Collected data:
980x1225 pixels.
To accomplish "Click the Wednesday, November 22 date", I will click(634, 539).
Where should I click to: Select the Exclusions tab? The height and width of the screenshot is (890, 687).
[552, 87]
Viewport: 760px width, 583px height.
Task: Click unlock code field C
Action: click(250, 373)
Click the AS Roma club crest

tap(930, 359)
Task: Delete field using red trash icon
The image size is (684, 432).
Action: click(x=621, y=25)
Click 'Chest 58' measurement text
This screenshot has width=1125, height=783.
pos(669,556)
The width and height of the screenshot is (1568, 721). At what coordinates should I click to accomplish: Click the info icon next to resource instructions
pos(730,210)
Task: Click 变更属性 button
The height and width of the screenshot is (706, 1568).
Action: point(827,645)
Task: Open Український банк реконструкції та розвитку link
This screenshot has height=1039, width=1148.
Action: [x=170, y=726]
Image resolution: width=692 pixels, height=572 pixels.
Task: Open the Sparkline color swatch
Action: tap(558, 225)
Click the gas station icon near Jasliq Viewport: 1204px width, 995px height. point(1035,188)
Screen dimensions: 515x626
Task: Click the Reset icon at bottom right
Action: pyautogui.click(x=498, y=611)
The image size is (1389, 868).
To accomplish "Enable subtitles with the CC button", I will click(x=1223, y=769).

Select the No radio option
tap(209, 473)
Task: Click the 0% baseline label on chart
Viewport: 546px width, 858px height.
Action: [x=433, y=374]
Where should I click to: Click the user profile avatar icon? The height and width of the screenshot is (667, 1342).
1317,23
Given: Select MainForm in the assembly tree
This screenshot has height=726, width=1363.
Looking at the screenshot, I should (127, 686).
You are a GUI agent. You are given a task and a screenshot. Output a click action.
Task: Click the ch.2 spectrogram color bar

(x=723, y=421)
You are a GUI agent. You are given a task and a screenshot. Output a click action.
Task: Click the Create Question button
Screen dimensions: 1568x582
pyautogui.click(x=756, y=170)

### YOUR ASSIGNMENT
In which lines of the records does the word "will" appear? Copy each of them.

### TASK RESPONSE
To accomplish "Click the Wednesday, November 22 date", I will click(634, 539).
To accomplish "Enable subtitles with the CC button", I will click(x=1223, y=769).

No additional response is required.